The book is full color, 200+ pages, and while suitable for kids, has enough quality information that adult/parent LEGO hobbyists will learn something as well.  There's a lot of technical detail, including a brick-by-brick instruction to build a larger scale puppet that you can reuse again and again, and instructions on how to use spreadsheets to plan out your animations.

More than being easy to read, well-written, and filled with good intel (all of it true), what I really like about this book is the clear zeal that the authors have and communicate about their art form.  Their passion and love of both creating stuff and the tools with which they create stuff is evident on just about every page.

Sample page on animating a walk
 The book doesn't dwell too much on how to get ideas for your creations, although it does talk about brainstorming and improvising/playing as methods.  It also details the incredible amount of work that goes into creating a couple of minutes of very good animation.

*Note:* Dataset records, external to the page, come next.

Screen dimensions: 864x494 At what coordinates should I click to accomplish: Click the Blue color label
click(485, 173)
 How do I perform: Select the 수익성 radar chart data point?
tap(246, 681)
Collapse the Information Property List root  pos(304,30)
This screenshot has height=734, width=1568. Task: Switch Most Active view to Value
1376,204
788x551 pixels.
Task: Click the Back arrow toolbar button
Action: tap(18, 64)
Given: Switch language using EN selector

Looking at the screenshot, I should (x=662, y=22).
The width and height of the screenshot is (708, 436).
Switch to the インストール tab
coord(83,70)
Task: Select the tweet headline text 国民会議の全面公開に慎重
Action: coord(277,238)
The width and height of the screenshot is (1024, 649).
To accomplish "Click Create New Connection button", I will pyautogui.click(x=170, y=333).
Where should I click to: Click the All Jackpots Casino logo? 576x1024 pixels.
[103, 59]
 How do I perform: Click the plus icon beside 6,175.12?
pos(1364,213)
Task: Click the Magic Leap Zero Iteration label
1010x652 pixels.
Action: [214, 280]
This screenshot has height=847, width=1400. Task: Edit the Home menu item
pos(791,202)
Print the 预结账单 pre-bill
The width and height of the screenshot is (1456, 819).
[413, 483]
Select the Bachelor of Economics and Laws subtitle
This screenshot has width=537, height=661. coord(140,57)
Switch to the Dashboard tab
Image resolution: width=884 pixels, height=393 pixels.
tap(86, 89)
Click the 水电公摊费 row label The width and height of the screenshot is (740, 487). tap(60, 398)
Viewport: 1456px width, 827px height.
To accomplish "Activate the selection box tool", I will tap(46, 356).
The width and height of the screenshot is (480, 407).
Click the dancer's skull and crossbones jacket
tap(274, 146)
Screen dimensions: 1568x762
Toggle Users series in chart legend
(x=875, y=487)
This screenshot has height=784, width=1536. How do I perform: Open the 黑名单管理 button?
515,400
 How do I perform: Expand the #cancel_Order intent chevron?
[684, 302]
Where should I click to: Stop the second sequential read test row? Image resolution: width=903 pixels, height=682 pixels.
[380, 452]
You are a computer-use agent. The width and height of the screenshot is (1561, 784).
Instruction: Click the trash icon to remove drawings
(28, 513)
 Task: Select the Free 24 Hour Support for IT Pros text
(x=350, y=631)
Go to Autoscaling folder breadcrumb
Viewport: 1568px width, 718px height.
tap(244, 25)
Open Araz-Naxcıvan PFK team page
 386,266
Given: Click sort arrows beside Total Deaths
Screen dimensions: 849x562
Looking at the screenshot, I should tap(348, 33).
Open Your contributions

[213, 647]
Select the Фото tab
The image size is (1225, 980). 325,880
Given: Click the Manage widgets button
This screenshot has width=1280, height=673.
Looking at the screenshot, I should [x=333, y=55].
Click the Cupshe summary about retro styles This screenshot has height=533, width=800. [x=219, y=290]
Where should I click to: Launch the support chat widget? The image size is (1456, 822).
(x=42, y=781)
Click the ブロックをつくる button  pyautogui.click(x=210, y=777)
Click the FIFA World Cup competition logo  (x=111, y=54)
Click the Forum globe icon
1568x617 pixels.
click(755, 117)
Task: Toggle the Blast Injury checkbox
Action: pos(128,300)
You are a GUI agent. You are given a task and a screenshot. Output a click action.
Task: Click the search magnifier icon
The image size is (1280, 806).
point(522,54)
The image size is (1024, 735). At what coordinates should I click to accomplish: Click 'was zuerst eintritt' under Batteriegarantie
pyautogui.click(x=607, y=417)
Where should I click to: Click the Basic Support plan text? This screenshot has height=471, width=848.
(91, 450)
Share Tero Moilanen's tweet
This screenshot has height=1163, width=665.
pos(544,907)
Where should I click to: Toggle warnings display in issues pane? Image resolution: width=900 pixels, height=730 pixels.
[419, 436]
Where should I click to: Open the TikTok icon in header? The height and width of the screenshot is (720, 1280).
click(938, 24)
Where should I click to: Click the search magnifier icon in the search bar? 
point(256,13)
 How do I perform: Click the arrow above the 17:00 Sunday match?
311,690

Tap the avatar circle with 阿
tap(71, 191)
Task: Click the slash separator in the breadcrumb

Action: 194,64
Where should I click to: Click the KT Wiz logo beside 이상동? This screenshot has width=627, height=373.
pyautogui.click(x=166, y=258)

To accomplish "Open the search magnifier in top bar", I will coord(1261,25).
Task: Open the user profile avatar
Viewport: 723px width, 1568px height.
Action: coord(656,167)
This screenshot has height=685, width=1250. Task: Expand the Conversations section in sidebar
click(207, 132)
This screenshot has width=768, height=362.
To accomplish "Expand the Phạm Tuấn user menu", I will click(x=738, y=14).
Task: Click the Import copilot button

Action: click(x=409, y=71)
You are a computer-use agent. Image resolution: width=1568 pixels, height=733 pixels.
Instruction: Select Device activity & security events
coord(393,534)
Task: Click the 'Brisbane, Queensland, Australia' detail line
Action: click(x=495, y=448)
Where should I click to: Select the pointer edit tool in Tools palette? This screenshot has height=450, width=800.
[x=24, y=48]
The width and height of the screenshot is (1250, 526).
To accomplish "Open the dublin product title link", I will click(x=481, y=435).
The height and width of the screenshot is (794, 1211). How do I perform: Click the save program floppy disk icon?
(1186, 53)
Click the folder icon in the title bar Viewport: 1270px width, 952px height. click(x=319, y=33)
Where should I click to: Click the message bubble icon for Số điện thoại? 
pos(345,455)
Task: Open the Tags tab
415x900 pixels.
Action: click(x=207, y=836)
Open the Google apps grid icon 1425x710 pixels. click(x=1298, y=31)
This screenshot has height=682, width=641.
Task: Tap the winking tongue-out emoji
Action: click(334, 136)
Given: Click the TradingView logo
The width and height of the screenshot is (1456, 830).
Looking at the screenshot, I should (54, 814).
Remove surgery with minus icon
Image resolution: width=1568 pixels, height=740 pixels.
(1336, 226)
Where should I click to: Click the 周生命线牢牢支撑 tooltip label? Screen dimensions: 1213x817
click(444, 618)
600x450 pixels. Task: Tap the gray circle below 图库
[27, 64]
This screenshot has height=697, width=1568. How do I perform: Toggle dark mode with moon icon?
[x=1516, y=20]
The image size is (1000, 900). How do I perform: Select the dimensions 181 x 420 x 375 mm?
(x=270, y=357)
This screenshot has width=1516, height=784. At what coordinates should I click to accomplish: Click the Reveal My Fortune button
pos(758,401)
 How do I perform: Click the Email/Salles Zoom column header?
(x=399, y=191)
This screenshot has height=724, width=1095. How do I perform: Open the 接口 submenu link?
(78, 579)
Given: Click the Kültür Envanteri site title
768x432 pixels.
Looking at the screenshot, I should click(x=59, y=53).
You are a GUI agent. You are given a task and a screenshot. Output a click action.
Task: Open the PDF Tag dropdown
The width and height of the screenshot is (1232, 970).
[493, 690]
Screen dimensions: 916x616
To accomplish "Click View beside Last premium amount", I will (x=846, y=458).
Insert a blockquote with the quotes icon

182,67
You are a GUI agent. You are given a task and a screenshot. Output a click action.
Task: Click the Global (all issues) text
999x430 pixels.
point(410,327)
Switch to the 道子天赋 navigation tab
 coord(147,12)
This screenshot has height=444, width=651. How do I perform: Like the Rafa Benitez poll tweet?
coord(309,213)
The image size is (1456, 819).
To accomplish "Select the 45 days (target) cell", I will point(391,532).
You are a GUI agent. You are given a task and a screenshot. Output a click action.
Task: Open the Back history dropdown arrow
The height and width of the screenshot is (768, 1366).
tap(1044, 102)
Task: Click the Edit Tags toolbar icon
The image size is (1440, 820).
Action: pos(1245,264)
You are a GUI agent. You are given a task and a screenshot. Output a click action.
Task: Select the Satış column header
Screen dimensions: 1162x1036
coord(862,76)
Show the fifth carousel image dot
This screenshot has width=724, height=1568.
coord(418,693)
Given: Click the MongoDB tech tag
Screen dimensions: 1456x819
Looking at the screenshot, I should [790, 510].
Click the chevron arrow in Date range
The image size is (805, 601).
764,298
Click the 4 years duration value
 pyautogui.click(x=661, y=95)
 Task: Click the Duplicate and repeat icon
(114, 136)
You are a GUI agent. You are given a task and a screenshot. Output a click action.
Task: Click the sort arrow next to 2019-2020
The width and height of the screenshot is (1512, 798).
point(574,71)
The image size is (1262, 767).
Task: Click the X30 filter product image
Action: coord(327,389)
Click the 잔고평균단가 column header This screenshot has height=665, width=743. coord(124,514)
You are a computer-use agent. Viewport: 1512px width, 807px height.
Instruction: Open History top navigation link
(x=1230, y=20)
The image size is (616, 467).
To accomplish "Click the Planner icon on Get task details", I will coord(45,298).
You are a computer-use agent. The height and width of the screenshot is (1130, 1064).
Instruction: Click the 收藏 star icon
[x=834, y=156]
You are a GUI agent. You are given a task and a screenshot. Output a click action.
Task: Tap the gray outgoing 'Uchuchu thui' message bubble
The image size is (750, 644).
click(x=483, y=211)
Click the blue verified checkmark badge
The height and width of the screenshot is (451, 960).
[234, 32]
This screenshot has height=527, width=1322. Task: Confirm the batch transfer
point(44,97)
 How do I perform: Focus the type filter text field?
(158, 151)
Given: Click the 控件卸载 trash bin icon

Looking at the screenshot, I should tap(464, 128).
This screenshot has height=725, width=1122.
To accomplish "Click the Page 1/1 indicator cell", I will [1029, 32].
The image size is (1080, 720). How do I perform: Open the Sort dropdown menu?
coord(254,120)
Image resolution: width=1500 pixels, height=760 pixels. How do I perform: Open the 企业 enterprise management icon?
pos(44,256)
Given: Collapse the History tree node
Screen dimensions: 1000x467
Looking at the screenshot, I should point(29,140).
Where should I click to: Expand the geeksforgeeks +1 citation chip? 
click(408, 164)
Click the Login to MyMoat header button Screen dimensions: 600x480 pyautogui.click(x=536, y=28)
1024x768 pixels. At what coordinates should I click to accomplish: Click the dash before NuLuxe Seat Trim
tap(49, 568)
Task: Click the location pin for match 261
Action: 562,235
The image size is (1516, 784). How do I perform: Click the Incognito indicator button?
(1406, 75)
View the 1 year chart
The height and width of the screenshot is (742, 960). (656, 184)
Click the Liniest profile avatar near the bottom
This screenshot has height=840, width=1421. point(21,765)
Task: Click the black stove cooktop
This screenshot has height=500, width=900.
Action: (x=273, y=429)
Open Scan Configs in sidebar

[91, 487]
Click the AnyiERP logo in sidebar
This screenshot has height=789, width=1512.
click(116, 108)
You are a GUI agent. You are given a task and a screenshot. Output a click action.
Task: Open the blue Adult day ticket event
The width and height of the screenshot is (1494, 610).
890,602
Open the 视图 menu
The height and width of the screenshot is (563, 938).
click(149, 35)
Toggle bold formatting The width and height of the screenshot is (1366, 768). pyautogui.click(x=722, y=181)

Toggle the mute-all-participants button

 Let's be clear, this book is not going to suddenly make your kid a genius animator.  The only thing that will do that is working his or her tail off, and failing a bunch of times before coming up with something amazing.

What the book will do is give him/her the tools and information to make them a better writer and animator, a bunch of tricks and ideas so they don't make easy mistakes and get discouraged before they can get good at it, and most importantly, show them examples of what is possible if they dedicate themselves to their work.

And really, what more can you ask for in a book like this?